## What is being asked
Reproduce every item below word for word, keeping each line unchanged and in its original order.

** Start Material to process **

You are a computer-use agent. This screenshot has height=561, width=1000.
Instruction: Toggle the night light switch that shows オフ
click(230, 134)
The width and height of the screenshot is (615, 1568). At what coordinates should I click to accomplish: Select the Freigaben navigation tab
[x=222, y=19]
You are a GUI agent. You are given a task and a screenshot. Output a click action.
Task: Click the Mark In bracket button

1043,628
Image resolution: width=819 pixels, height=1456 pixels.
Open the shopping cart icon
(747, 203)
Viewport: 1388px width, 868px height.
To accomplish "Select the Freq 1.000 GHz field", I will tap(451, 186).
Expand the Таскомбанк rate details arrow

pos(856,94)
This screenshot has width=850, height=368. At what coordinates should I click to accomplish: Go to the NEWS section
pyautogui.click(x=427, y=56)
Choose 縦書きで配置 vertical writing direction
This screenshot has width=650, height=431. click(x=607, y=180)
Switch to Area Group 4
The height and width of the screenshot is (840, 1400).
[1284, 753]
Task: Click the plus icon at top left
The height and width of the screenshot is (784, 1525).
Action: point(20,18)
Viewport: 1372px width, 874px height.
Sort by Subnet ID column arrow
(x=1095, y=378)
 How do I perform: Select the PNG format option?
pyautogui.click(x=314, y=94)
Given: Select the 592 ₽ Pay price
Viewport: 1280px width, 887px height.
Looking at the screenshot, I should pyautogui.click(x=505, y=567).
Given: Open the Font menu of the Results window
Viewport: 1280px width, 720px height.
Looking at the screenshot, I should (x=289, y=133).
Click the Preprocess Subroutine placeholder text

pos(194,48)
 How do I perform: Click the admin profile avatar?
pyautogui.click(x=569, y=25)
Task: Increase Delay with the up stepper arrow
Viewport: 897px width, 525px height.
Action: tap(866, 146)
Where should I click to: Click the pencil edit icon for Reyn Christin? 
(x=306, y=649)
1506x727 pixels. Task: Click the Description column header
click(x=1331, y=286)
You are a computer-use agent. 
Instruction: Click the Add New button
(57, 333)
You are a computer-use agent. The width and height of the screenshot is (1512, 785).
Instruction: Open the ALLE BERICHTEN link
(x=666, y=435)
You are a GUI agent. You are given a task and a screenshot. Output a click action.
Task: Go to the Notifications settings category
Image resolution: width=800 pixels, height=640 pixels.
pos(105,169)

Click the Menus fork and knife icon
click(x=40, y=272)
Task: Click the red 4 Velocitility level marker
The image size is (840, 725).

** End Material to process **

## Answer to this problem
You are a computer-use agent. This screenshot has height=561, width=1000.
Instruction: Toggle the night light switch that shows オフ
click(230, 134)
The width and height of the screenshot is (615, 1568). At what coordinates should I click to accomplish: Select the Freigaben navigation tab
[x=222, y=19]
You are a GUI agent. You are given a task and a screenshot. Output a click action.
Task: Click the Mark In bracket button

1043,628
Image resolution: width=819 pixels, height=1456 pixels.
Open the shopping cart icon
(747, 203)
Viewport: 1388px width, 868px height.
To accomplish "Select the Freq 1.000 GHz field", I will tap(451, 186).
Expand the Таскомбанк rate details arrow

pos(856,94)
This screenshot has width=850, height=368. At what coordinates should I click to accomplish: Go to the NEWS section
pyautogui.click(x=427, y=56)
Choose 縦書きで配置 vertical writing direction
This screenshot has width=650, height=431. click(x=607, y=180)
Switch to Area Group 4
The height and width of the screenshot is (840, 1400).
[1284, 753]
Task: Click the plus icon at top left
The height and width of the screenshot is (784, 1525).
Action: point(20,18)
Viewport: 1372px width, 874px height.
Sort by Subnet ID column arrow
(x=1095, y=378)
 How do I perform: Select the PNG format option?
pyautogui.click(x=314, y=94)
Given: Select the 592 ₽ Pay price
Viewport: 1280px width, 887px height.
Looking at the screenshot, I should pyautogui.click(x=505, y=567).
Given: Open the Font menu of the Results window
Viewport: 1280px width, 720px height.
Looking at the screenshot, I should (x=289, y=133).
Click the Preprocess Subroutine placeholder text

pos(194,48)
 How do I perform: Click the admin profile avatar?
pyautogui.click(x=569, y=25)
Task: Increase Delay with the up stepper arrow
Viewport: 897px width, 525px height.
Action: tap(866, 146)
Where should I click to: Click the pencil edit icon for Reyn Christin? 
(x=306, y=649)
1506x727 pixels. Task: Click the Description column header
click(x=1331, y=286)
You are a computer-use agent. 
Instruction: Click the Add New button
(57, 333)
You are a computer-use agent. The width and height of the screenshot is (1512, 785).
Instruction: Open the ALLE BERICHTEN link
(x=666, y=435)
You are a GUI agent. You are given a task and a screenshot. Output a click action.
Task: Go to the Notifications settings category
Image resolution: width=800 pixels, height=640 pixels.
pos(105,169)

Click the Menus fork and knife icon
click(x=40, y=272)
Task: Click the red 4 Velocitility level marker
The image size is (840, 725).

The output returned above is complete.